**REQUIRED ACTION**
Repeat only the lines below from the one containing "Click the DTrace Support value" through the one containing "Task: Select the", inclusive, exactly as written.

**MATERIAL FOR THIS EXERCISE**
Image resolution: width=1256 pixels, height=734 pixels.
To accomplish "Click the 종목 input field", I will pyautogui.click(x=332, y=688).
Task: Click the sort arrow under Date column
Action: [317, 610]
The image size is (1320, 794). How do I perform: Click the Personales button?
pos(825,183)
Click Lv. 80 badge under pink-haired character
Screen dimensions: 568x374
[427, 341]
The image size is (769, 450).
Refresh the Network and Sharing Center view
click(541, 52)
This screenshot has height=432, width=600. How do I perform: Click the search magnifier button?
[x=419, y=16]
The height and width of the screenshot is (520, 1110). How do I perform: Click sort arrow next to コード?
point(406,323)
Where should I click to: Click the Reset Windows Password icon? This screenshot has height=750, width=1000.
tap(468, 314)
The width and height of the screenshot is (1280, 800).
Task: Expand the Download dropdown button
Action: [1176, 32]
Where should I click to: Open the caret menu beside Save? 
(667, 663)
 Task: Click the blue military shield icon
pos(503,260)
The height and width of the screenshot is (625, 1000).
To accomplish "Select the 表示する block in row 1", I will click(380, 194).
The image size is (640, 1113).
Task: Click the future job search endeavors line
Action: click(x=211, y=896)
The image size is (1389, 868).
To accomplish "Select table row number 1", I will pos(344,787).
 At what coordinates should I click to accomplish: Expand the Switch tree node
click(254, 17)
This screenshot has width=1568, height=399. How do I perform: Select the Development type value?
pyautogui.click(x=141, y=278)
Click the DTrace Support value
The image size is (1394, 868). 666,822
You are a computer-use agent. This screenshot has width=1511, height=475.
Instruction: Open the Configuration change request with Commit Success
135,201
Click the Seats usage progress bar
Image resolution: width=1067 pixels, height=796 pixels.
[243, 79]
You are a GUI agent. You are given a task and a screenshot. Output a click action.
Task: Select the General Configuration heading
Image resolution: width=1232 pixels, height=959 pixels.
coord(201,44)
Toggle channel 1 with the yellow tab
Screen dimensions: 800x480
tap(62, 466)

**SOLVED PROBLEM**
Click the DTrace Support value
The image size is (1394, 868). 666,822
You are a computer-use agent. This screenshot has width=1511, height=475.
Instruction: Open the Configuration change request with Commit Success
135,201
Click the Seats usage progress bar
Image resolution: width=1067 pixels, height=796 pixels.
[243, 79]
You are a GUI agent. You are given a task and a screenshot. Output a click action.
Task: Select the General Configuration heading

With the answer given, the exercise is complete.